No dia anunciado a Elisa, tal como eu esperava, não enviou nada e neste momento estava a começar a ter muito pouco tempo para…para o que Meu Deus? Eu sabia lá o que fazer! Nunca tinha pensado em publicar um livro e agora tinha um monte de textos soltos na mão, os mais lidos do blog Teresa Vai de Férias, tinha a minha palavra dada aos patrocinadores, o compromisso com os autores do prefácio e não fazia a mínima ideia do que fazer a seguir. Respirei fundo e disse a mim mesma, este livro vai acontecer!

Fiz uns telefonemas e percebi que esta editora tinha já queixas, a sociedade portuguesa de autores aconselhou-me a registar de imediato o conteúdo do livro no meu nome e explicou-me todos os procedimentos para poder fazer uma edição de autor. Este foi o primeiro passo que dei e a ajuda que recebi determinou o sucesso.

Continuei os telefonemas e enviei uma mensagem para a minha sobrinha Rita, ela tinha experiência de revisão de textos, enviei-lhe o livro pois ela mora na Bélgica, ela fez a revisão e devolveu-me, oferecendo o serviço. Precisava de uma capa para o livro, a Inês Vicente que estava ainda a começar os primeiros passos, fez a capa com um preço muito especial, comecei a respirar, mas ainda faltava encontrar uma gráfica com um valor dentro do orçamento e que cumprisse com o prazo por causa dos lançamentos já agendados. Os valores em Lisboa eram muito altos, lembrei-me de consultar uma gráfica nas Caldas da Rainha e o negócio ficou logo fechado, quando lhes expliquei o que tinha acontecido deram-me o valor que eu precisava para fechar o negócio e todo o apoio necessário para a produção do livro.

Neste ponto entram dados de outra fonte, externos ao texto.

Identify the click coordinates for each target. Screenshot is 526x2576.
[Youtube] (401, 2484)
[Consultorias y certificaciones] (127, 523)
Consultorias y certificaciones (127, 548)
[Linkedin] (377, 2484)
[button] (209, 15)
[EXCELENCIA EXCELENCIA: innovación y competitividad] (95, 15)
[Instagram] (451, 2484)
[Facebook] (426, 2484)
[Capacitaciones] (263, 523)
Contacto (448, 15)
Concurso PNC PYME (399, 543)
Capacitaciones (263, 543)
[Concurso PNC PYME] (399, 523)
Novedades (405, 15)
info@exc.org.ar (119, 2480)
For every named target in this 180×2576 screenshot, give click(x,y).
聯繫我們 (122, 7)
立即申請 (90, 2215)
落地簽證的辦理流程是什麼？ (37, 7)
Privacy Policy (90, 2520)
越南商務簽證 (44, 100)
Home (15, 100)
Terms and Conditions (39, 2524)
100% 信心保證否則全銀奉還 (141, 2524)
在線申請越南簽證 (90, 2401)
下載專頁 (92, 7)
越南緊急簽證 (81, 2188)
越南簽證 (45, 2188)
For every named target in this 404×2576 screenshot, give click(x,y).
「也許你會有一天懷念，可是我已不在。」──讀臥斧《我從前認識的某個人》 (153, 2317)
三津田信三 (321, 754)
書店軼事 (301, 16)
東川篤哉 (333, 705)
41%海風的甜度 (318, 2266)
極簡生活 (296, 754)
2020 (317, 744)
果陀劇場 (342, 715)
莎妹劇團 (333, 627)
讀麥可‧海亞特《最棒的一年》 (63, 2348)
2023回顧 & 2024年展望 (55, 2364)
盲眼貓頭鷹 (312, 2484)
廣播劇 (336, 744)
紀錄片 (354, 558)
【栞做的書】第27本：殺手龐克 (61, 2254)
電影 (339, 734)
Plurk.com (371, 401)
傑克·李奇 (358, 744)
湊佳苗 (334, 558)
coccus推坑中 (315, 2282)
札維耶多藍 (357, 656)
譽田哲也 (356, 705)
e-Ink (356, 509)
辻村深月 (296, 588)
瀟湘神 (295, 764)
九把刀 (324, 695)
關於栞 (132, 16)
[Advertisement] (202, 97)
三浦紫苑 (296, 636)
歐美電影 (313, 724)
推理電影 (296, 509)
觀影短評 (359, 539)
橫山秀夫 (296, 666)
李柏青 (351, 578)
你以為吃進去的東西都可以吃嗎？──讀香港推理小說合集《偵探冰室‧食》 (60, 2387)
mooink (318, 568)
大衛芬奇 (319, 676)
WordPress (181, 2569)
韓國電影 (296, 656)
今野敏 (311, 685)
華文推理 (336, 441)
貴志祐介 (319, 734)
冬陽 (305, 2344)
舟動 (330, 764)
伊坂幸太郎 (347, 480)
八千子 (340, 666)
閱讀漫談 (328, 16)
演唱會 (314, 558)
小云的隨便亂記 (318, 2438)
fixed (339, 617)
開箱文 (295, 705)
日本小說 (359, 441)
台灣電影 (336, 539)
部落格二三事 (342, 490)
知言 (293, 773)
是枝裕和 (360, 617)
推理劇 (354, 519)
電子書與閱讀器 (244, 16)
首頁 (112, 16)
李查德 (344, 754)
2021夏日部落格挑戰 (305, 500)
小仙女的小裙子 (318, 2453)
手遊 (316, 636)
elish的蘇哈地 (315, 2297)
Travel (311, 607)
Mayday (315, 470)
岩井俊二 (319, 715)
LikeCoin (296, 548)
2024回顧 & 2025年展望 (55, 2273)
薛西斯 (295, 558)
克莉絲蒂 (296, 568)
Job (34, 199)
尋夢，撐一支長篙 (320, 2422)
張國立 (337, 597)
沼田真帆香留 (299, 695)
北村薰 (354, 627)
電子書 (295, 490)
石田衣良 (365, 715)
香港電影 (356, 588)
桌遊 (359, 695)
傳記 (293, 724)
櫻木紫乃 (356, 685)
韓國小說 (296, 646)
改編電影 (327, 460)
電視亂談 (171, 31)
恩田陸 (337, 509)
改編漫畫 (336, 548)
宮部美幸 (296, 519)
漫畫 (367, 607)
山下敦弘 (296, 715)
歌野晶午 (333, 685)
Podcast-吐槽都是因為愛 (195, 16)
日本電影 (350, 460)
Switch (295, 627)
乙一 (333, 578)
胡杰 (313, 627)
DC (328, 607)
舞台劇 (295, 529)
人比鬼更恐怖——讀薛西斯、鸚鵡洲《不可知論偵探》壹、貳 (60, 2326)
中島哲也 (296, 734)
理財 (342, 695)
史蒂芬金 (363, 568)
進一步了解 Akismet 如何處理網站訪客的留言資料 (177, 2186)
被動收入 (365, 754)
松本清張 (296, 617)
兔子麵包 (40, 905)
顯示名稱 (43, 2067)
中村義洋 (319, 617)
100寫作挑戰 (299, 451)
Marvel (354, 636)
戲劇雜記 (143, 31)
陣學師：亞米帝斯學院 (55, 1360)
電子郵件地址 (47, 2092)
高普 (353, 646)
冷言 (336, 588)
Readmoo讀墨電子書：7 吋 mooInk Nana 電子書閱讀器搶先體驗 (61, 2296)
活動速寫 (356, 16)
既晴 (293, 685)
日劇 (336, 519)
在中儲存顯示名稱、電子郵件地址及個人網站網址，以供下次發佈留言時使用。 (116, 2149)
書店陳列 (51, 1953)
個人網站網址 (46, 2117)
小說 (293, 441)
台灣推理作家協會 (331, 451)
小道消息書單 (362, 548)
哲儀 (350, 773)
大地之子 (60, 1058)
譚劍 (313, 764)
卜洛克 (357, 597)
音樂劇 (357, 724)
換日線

A emoção que senti quando abri o envelope com a primeira prova foi semelhante a chegar à lua, não é que eu já tenha ido à lua, mas tenho a certeza de que foi semelhante.

Quando começava a acreditar que afinal tudo ia correr bem eis que as notícias sobre o covid começam a subir de intensidade, o cerco começa a apertar e cada vez se fala mais em restrições e fecho de espaço aéreo, a BTL é adiada e depois cancelada e eu sou obrigada a cancelar os outros dois lançamentos do livro. A Gracal, a gráfica das Caldas da Rainha, fez um trabalho exemplar, entregou os livros nos patrocinadores e a sua última entrega, antes das empresas fecharem e de o mundo fechar, sexta-feira dia 13 de março, foram centenas de livros em minha casa.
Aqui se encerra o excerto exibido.